In 1930 Vesey-Fitzgerald graduated to Bachelor of Science at the Wye Agricultural College of the London University. In 1932 he became Associate of the Imperial College of Tropical Agriculture in Trinidad (AICTA). From 1933 to 1936 he conducted research work  on biological control of insect pests on sugar cane in Brazil, British Guiana and the British West Indies. From 1936 to 1939 he did research on biological control of insect pests on coconut palms in the Seychelles, Madagascar and the coastal East Africa. In 1938 he married Rosalinda Octavia Hindson. From 1939 to 1941 he was entomologist at the Rubber Research Institute in Malaya.

From 1941 to 1942 he served with the Federal Malay States Volunteers. From 1942 to 1947 he worked as entomologist at the Middle East Anti Locust Unit in Sudan, Saudi Arabia and Oman. From 1947 to 1949 he was senior assistant game warden in Kenya. From 1949 to 1964 he worked as Senior Scientific Officer at the Anti-Locust Research Centre in Abercorn, Northern Rhodesia. .
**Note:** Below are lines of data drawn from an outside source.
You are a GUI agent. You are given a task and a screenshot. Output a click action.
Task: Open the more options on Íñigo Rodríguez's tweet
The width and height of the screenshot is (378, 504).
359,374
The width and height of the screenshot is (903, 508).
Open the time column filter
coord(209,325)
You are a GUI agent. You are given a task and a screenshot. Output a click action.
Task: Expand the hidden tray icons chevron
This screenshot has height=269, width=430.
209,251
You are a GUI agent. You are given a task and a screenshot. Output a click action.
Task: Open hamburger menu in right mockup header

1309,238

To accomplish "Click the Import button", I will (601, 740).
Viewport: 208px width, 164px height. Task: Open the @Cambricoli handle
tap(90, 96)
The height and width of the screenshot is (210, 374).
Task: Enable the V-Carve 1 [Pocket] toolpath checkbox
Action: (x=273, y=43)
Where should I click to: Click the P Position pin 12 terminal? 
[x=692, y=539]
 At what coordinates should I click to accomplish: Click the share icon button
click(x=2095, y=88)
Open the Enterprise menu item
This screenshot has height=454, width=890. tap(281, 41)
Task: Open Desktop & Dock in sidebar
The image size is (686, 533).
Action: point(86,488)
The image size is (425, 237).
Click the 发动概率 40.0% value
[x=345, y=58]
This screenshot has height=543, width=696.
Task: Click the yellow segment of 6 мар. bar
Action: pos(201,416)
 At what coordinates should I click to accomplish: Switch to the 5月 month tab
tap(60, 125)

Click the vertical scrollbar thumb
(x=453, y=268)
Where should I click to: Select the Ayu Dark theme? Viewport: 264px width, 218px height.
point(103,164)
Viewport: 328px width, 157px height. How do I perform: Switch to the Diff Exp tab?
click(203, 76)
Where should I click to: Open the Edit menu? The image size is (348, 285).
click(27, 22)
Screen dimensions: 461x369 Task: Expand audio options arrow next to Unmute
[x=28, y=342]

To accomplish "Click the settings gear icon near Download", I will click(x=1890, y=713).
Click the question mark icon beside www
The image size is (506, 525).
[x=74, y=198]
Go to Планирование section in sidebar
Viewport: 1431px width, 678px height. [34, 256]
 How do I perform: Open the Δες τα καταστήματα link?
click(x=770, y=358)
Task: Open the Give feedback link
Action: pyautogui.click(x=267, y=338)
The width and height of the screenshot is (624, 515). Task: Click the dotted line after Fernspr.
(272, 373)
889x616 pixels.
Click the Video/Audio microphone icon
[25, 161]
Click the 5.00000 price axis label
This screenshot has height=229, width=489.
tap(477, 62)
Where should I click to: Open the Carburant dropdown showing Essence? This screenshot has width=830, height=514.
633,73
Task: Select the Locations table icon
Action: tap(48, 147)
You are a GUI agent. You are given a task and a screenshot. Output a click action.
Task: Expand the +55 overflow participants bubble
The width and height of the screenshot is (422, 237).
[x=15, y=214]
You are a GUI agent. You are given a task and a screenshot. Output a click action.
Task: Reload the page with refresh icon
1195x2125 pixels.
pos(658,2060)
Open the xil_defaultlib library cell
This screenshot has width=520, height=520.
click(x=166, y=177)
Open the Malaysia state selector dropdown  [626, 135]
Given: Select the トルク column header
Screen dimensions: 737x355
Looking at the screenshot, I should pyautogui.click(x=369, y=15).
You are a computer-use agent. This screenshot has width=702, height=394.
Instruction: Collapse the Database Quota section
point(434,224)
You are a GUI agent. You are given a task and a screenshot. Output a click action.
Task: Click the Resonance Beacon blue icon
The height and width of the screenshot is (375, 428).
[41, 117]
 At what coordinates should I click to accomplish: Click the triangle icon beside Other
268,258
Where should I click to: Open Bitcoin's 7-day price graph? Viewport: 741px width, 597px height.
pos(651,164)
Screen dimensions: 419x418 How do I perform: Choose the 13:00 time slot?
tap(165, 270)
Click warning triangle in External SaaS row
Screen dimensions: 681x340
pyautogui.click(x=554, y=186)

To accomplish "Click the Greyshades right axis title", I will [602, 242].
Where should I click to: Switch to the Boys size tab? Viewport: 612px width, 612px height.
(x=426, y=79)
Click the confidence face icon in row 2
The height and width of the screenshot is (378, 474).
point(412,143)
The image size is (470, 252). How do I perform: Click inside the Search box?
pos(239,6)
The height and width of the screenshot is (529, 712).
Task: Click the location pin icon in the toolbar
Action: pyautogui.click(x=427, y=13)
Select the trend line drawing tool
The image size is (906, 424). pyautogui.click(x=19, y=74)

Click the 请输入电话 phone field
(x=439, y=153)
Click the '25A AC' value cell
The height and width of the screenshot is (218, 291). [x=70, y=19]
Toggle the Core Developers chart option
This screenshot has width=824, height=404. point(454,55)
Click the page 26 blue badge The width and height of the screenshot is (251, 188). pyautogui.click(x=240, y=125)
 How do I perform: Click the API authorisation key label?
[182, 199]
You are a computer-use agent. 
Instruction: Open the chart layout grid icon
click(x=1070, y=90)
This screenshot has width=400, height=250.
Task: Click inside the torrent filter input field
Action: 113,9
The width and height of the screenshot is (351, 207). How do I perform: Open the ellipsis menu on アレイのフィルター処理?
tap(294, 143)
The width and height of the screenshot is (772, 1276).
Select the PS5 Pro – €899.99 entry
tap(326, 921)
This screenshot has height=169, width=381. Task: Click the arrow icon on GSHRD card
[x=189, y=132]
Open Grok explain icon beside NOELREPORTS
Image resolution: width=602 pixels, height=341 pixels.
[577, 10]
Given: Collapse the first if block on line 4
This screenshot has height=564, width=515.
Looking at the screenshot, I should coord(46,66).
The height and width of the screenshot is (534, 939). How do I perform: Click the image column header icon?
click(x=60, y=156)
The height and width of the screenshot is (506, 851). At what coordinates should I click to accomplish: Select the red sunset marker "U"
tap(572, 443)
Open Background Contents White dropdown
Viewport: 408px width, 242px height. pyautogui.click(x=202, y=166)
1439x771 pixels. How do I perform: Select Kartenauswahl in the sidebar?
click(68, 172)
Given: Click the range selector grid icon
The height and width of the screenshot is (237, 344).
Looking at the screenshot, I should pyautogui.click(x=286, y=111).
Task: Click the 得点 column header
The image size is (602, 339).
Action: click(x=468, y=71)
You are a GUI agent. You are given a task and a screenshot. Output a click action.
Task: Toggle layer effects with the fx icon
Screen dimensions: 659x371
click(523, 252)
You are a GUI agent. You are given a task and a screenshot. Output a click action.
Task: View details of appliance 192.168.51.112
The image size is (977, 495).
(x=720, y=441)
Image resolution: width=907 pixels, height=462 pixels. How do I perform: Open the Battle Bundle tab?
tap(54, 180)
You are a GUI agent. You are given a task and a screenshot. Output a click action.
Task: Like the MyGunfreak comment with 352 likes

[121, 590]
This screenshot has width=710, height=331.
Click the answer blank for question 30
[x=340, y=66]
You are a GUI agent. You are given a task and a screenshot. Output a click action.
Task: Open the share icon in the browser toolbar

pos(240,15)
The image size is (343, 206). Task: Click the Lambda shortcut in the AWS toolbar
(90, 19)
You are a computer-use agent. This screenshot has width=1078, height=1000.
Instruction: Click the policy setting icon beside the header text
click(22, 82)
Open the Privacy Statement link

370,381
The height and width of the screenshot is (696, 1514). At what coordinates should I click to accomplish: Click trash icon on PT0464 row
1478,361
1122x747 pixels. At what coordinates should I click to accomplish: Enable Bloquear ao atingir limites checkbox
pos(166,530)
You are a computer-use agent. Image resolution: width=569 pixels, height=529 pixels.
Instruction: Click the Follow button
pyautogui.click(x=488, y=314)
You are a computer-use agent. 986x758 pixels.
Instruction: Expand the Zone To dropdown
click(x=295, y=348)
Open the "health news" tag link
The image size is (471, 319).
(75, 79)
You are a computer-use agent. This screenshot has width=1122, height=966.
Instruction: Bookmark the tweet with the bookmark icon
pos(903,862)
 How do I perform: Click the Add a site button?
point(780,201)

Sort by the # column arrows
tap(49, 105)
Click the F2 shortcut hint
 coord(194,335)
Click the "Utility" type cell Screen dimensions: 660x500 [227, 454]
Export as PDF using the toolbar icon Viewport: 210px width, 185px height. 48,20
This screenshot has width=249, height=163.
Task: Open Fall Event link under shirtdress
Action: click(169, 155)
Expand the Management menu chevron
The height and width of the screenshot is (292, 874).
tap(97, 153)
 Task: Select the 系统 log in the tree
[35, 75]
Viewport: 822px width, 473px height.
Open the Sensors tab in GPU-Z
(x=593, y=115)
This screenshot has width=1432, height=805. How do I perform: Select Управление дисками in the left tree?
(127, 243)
In 1964 he became an ecologist and conservationist in the National parks of Tanzania where he experimented with an electric fence in the Arusha National Park. He further went on ornithological, entomological, and botanical surveys to Kuwait, Oman, Saudi Arabia, Tanzania, Zambia, South Africa, the Mascarenes, the Seychelles, and Trinidad and Tobago. His plant collections are on display in the Natural History Museum, the Royal Botanic Gardens, Kew, the Botanische Staatssammlung Munich, the NU Herbarium, University of KwaZulu-Natal, the Muséum National d'Histoire Naturelle, and in the National Herbarium and Botanic Garden of Avondale, Harare, Zimbabwe.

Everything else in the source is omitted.